Nova possibilidade de título: Inspeção e Evolução da Usabilidade de Interfaces de Buscadores Tipo Catálogo, Estudo de Caso com uma Ferramenta Georreferenciada de Busca de Deliveries acho que é bem realista ‘-‘. Mas coloquei no TeX e compilei e ficou enorme e uma droga. Pensar em outra coisa.

Fui falar pessoalmente com EJ. Ele deu pontuou algumas coisas, fez contribuições realmente interessantes – gostaria que isso tivesse acontecido antes, mas paciência. Apesar das questões levantadas e de discordar de algumas decisões, considera que dá pra apresentar o TCC dia 14. Só preciso conseguir gerar uma versão da mono para ele e João revisarem, ainda essa semana, e corrigir a interface para poder testá-la entre quinta e domingo. E fazer o resto que falta.

Antes de ir lá tinha feito uma outra versão da metodologia, junto com uma descrição mais detalhada e atualizada, e mudei a figura. Após a conversa surigiram mais mudanças a serem feitas. Estou trabalhando nelas agora. Uma dúvida que me surgiu, é: com que granularidade devo (ou deveria) apresentar as coisas, na figura da metodologia?

Estou lutando com meu eu crítico me dizendo que o TCC está muito simples/ pobre… Se eu fosse postergar sua entrega, corrigiria os problemas que puxei para serem classificados na avaliação heurística, daí seguiria o processo primeiramente definido, aproveitando para filmar os testes, que foi algo que EJ pediu. E tentaria fazer mais apropriadamente o processo de prototipação e implementação. Vamos ver o que vai dar pra fazer, com o que tenho.

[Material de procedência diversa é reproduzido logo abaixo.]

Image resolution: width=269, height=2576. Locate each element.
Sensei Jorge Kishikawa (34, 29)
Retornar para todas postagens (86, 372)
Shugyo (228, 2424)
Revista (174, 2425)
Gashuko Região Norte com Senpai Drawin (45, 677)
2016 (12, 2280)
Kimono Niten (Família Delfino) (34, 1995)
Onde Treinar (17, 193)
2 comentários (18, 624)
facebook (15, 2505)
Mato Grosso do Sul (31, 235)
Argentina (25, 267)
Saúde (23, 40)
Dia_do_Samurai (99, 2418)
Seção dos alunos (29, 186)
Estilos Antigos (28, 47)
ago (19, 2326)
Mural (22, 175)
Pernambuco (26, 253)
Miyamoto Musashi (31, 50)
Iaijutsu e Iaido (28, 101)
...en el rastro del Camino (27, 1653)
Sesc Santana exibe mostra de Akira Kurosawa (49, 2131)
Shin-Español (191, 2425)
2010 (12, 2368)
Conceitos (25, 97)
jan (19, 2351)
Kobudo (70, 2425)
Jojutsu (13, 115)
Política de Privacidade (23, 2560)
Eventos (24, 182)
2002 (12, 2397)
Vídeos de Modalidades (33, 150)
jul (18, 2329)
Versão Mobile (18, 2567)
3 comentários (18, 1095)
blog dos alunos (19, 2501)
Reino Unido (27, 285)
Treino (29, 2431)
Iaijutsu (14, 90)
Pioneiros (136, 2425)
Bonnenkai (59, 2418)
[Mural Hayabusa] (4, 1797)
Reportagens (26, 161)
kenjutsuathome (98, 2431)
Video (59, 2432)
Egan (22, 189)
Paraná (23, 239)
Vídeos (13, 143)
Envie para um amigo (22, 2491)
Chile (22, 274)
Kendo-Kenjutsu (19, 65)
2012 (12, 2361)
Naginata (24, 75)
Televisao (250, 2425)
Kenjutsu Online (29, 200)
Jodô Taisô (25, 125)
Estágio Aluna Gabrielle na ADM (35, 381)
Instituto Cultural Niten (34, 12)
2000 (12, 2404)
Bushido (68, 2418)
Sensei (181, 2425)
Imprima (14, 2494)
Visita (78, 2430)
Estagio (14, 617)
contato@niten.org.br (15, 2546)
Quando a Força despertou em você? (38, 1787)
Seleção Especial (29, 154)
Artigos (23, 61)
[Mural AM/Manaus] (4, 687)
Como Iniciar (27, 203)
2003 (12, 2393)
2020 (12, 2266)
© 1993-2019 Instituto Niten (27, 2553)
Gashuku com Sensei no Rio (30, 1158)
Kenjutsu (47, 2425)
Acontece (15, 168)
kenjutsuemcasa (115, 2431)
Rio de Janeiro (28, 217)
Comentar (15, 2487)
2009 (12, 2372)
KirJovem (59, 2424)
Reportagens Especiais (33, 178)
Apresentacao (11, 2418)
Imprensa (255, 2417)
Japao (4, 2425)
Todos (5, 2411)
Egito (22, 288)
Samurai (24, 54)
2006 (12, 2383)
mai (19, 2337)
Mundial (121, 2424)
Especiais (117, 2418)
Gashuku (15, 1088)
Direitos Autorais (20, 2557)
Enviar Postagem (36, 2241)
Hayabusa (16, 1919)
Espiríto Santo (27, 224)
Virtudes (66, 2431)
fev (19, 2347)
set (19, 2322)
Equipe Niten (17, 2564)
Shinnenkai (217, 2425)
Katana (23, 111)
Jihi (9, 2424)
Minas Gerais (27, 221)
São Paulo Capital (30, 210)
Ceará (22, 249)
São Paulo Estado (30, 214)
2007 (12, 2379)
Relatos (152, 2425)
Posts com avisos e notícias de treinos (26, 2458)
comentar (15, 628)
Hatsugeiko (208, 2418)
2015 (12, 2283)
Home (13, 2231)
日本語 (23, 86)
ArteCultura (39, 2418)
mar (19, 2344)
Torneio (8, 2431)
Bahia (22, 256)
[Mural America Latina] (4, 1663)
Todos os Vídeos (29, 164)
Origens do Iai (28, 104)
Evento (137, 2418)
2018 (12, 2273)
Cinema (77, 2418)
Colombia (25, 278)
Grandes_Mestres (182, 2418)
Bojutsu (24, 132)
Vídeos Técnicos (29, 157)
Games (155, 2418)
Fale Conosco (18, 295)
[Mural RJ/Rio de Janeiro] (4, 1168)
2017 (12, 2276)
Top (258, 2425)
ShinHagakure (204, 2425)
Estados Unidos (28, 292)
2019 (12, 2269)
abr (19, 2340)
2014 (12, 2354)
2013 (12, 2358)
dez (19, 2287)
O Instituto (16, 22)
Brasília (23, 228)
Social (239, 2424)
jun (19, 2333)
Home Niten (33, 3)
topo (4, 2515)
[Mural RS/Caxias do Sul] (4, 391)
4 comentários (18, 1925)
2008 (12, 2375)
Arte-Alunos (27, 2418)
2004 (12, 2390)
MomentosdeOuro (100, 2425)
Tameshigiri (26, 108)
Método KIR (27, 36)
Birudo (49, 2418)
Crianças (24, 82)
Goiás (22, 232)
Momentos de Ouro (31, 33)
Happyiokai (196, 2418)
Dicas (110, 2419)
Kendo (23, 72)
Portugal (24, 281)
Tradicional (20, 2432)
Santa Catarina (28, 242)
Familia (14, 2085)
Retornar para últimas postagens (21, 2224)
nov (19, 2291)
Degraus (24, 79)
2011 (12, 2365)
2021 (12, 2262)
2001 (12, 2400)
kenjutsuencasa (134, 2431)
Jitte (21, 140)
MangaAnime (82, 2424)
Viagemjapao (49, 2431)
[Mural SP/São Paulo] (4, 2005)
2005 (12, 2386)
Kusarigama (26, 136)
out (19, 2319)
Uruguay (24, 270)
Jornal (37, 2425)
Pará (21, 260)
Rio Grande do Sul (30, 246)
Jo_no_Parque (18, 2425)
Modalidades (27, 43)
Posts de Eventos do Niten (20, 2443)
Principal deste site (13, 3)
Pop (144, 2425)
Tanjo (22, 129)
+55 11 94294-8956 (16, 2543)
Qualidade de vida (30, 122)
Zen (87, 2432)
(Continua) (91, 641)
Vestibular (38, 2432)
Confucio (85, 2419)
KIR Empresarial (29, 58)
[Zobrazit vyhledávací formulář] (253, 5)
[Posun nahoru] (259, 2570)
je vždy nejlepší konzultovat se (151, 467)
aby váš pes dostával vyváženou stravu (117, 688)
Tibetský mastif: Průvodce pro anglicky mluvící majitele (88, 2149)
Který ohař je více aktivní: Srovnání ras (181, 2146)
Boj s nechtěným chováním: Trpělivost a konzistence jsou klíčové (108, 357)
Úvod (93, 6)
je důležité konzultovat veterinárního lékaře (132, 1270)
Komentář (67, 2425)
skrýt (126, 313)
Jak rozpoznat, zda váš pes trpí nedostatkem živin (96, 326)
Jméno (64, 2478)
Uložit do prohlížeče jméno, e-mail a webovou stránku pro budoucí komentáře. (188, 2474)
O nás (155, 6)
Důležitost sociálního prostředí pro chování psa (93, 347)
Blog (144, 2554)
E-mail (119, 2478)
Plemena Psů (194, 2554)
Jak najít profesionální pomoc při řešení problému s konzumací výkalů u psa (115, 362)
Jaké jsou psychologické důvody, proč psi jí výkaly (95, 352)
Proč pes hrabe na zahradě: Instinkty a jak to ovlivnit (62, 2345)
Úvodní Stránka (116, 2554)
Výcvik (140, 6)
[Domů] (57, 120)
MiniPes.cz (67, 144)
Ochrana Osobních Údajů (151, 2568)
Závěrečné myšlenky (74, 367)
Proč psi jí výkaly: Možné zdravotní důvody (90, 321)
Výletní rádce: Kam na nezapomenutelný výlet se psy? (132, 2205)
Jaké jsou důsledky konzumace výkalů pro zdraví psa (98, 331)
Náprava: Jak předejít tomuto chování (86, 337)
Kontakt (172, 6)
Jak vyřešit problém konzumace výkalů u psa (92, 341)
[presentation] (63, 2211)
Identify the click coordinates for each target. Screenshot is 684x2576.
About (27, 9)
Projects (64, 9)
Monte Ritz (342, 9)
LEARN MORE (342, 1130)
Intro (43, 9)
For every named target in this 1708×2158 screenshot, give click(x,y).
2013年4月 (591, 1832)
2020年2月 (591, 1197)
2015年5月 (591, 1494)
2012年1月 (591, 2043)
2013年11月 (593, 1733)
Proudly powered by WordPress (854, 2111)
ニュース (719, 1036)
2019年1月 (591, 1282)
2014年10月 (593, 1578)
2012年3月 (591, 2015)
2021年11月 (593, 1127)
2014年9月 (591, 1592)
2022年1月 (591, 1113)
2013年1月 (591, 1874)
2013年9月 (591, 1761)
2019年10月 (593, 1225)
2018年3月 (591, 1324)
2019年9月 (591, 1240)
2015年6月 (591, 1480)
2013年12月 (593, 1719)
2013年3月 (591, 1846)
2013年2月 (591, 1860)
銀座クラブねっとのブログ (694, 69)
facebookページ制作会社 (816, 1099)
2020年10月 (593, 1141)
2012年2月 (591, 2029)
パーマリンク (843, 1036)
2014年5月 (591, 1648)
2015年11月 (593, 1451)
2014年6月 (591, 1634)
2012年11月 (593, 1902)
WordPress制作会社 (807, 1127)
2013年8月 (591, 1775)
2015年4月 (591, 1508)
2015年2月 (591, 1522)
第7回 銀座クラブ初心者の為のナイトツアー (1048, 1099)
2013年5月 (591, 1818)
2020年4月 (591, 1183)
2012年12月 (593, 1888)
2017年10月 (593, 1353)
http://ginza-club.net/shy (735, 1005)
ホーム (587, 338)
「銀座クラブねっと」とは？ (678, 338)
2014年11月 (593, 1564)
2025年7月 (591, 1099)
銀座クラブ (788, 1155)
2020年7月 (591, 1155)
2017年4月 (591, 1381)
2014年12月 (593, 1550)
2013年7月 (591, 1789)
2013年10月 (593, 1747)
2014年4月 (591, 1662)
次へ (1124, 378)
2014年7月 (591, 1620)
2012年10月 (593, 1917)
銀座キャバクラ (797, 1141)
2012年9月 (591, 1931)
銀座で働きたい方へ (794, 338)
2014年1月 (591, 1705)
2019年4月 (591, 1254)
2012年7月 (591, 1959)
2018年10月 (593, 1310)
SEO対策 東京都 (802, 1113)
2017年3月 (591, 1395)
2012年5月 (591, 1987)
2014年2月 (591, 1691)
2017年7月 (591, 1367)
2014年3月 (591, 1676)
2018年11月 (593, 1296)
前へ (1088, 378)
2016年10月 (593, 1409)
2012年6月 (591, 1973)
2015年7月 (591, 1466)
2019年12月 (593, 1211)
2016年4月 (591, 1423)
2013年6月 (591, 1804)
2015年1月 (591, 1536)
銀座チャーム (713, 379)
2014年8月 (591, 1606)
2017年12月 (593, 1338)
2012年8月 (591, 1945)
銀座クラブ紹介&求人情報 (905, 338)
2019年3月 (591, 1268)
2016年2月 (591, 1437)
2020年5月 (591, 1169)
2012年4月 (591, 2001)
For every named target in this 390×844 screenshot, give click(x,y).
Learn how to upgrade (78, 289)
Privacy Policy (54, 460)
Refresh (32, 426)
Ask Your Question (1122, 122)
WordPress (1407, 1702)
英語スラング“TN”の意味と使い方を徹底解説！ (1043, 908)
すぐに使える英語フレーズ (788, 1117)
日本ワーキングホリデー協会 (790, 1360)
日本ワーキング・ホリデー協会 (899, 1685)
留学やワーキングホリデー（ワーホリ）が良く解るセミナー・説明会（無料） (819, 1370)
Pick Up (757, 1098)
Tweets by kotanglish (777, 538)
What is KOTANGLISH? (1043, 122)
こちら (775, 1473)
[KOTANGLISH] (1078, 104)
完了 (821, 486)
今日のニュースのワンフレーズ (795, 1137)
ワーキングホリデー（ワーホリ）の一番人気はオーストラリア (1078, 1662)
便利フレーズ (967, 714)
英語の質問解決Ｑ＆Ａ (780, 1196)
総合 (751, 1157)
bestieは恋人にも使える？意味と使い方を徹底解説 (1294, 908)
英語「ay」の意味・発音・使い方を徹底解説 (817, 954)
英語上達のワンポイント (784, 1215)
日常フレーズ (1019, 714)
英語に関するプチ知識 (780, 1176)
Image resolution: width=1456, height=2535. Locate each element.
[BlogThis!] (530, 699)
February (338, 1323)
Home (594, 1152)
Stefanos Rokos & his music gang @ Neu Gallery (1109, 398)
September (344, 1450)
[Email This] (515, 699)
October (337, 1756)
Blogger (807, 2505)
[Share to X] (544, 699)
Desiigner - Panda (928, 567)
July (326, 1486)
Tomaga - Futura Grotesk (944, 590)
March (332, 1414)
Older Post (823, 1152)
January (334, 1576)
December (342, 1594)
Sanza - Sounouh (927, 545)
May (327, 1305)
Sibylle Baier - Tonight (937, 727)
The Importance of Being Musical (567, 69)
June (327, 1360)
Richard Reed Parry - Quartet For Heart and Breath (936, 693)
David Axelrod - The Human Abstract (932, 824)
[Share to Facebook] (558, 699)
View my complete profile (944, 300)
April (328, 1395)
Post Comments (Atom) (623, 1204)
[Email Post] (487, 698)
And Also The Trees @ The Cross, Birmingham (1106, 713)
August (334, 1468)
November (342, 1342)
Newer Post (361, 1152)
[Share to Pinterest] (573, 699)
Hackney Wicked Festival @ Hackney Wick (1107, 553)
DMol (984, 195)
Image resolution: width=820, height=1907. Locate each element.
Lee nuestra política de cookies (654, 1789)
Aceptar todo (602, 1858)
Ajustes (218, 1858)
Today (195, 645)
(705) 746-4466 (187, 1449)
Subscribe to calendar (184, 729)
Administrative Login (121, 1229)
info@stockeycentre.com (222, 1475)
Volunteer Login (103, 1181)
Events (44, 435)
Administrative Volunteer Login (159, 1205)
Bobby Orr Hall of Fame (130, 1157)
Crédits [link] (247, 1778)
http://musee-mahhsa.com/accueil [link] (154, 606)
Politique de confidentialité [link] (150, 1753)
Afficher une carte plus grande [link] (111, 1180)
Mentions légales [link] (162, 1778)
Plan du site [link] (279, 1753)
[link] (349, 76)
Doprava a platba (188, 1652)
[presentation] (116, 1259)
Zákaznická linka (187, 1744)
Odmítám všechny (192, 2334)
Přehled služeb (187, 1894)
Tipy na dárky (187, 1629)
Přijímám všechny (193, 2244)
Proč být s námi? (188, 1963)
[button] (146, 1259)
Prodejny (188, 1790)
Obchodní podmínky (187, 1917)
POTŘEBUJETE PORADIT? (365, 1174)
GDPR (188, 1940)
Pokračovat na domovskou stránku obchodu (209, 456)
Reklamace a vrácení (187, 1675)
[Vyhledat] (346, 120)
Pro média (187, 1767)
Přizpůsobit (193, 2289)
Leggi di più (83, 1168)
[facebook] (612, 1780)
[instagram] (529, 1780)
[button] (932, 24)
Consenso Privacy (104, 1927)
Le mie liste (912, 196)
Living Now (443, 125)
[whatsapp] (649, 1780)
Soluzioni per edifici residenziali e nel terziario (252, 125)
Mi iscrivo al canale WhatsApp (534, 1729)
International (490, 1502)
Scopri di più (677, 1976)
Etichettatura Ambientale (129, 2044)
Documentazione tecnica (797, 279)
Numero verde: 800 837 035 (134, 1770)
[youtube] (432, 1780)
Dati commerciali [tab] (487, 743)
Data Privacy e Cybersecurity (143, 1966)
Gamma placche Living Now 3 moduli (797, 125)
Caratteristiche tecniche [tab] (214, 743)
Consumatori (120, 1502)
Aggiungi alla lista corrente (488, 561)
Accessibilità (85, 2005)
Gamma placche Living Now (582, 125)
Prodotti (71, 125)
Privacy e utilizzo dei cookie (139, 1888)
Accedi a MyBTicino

Ocorreu-me agora há pouco que posso justificar a escolha de problemas escolhidos nas avaliações heurísticas como um recorte da lista completa, para tornar o projeto mais factível dentro de suas limitações. O recorte escolhido, no caso, foi relacionado a aspectos que poderiam levar a erros no fluxo dos usuários, porque a ferramenta entrou em estágio de manutenção (i.e., saiu de evolução e desenvolvimento) ainda com muitas coisas a serem corrigidas.

Eureka – Escopo, escopo, escopo! – Reduzir para conquistar

Então eu continuo travada, como os últimos episódios da novela já contaram, na compilação dos problemas da avaliação heurística. Eu já havia pensado que precisava, além de priorizar os problemas, filtrá-los, para saber o que faz parte do escopo do projeto ou não. Quando comecei a fazer essa atividade, me dei conta de que, logo no início, eu havia me planejado para trabalhar apenas com a tela de listagem de resultados – que é conhecida como SERP – Search Engine Results Page, porque tinha uma sensação de que era o ponto do sistema que mais concentrava problemas.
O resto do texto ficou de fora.